Il vaccino Moderna, approvato dall’Aifa e dall’Ema pochi giorni fa, conterà un totale di 764mila dosi che saranno distribuite nel bimestre gennaio-febbraio nel nostro Paese. A differenza del vaccino dell’azienda Pfizer-Biontech, che ha consegnato in queste ore la tranche delle dosi previste in Italia, il siero di Moderna non è stato raccolto nell’hub dell’ospedale Spallanzani. Con le dosi consegnate oggi di Pfizer e Moderna, siamo a circa 517mila.

“Appena un anno fa questo virus era sostanzialmente sconosciuto, e ora abbiamo già due vaccini approvati, con la prospettiva a breve che se ne aggiungano altri, un traguardo impensabile frutto di uno sforzo senza precedenti nella storia” ha commentato il presidente dell’Iss Silvio Brusaferro. “Ora le istituzioni, in Italia come nel resto del mondo, sono chiamate a un’altra sfida epocale, quella di portare il vaccino a tutti i cittadini- ha aggiunto Brusaferro- Le vaccinazioni rappresentano un’arma decisiva per sconfiggere la pandemia, ma nel frattempo dobbiamo continuare a usare quelle misure che abbiamo imparato a conoscere in questo anno difficile, il distanziamento, l’uso delle mascherine e l’igiene”. Nei prossimi giorni verrà consegnata nella sede dell’Istituto una seconda tranche del vaccino Moderna, mentre in seguito lo stoccaggio avverrà direttamente all’aeroporto militare di Pratica di Mare.
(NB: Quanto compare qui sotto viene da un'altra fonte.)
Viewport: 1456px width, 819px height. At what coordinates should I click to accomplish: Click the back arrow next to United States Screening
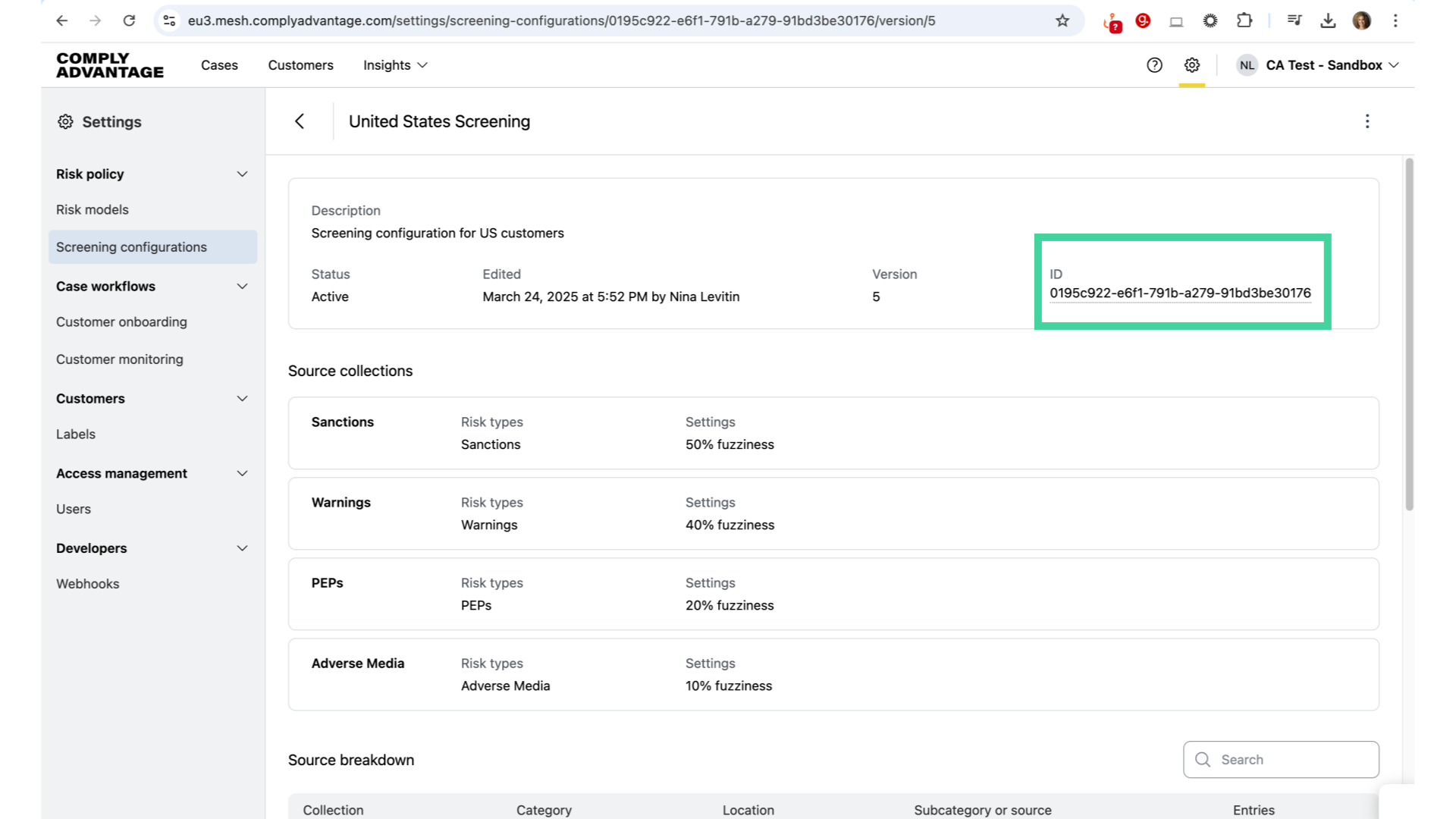coord(300,121)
ARCURI: “ARRIVO VACCINO MODERNA, INTRAVEDIAMO LUCE IN FONDO TUNNEL”

“Dopo quasi un anno di buio cominciamo finalmente a intravedere un po’ di luce in fondo al tunnel. L’arrivo del vaccino di Moderna dopo quello di Pfizer è un’altra bella notizia che ci consente di proseguire la campagna di vaccinazione, per la quale l’Italia è al primo posto in Europa. Ci auguriamo tutti che entro la fine di gennaio l’Ema autorizzi anche il vaccino di AstraZeneca, ma la strada per arrivare all’immunità di gregge è ancora lunga e impone a tutti di non abbassare la guardia sulle misure di contenimento del
virus”, dichiara il commissario straordinario per l’emergenza Covid, Domenico Arcuri.